▶ **WHAT IS EXPECTED**:
Leave out pictures; repeat exactly the lines from the "The height and" line through the last of the data below.

Stored records
* * * * * * * * *
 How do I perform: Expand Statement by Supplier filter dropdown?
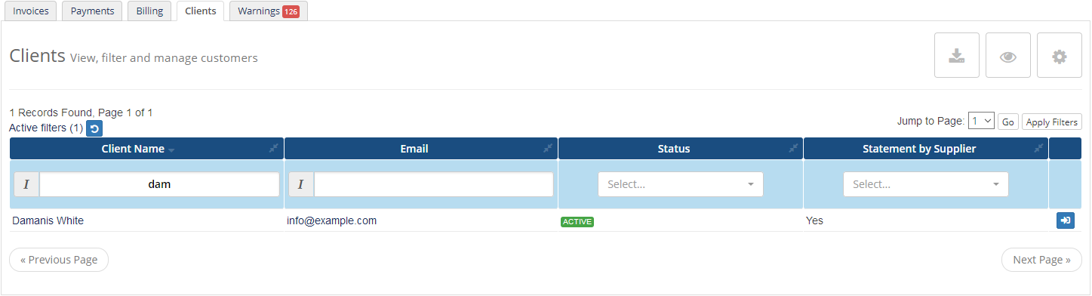(x=926, y=184)
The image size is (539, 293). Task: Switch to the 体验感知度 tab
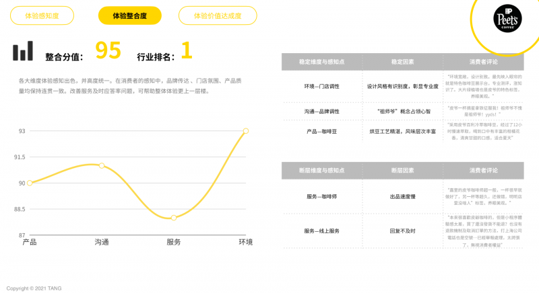coord(41,15)
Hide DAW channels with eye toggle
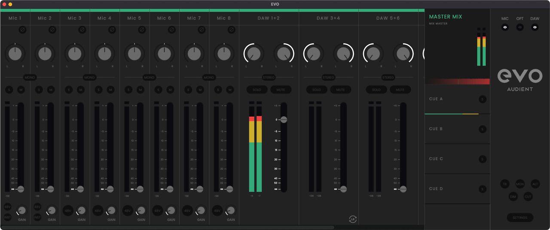This screenshot has height=230, width=550. pos(535,27)
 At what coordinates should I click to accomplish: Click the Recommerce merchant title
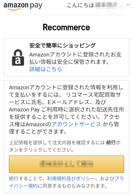coord(67,27)
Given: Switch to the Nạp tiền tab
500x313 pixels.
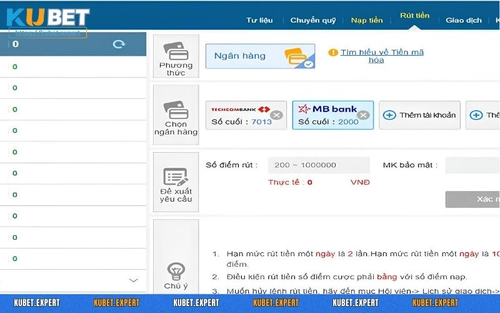Looking at the screenshot, I should (x=367, y=20).
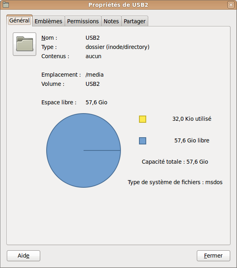The image size is (237, 268).
Task: Click the Fermer button
Action: click(x=213, y=256)
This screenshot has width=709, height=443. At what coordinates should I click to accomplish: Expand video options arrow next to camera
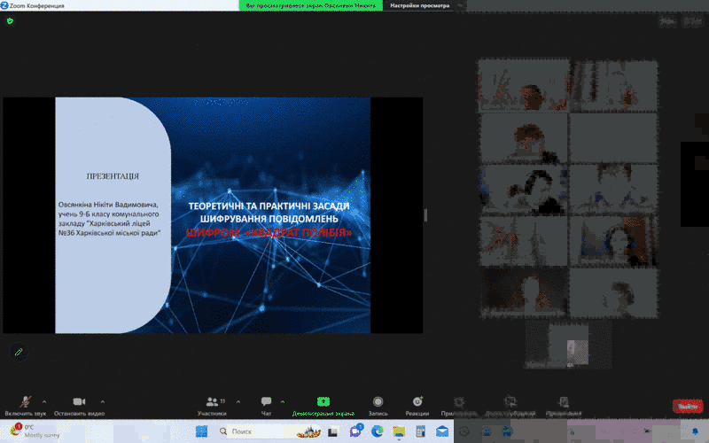pos(103,400)
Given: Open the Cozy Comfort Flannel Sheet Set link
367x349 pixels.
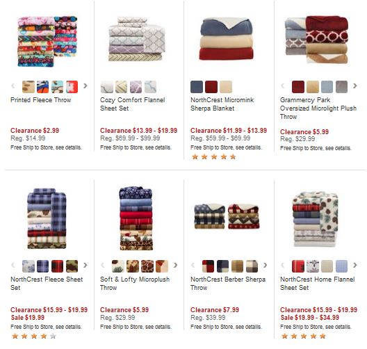Looking at the screenshot, I should tap(133, 104).
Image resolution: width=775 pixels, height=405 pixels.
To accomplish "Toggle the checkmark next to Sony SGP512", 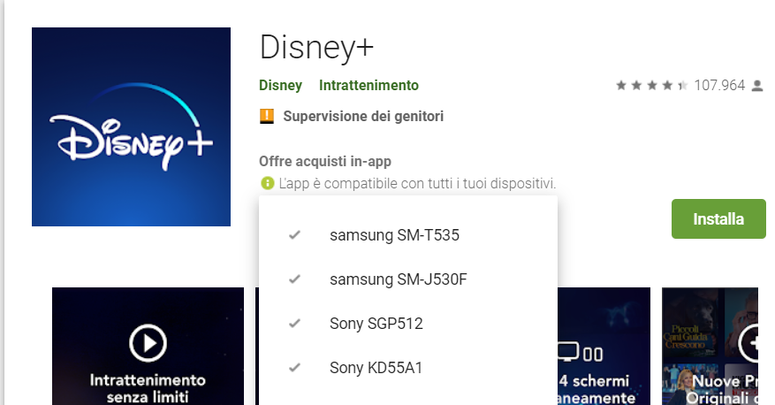I will (x=295, y=324).
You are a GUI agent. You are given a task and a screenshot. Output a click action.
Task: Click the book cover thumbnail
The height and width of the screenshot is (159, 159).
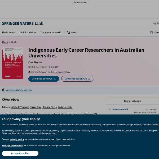point(12,63)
* * * * * * * * *
▶ **OUTPUT BELOW**:
The height and width of the screenshot is (159, 159).
point(12,63)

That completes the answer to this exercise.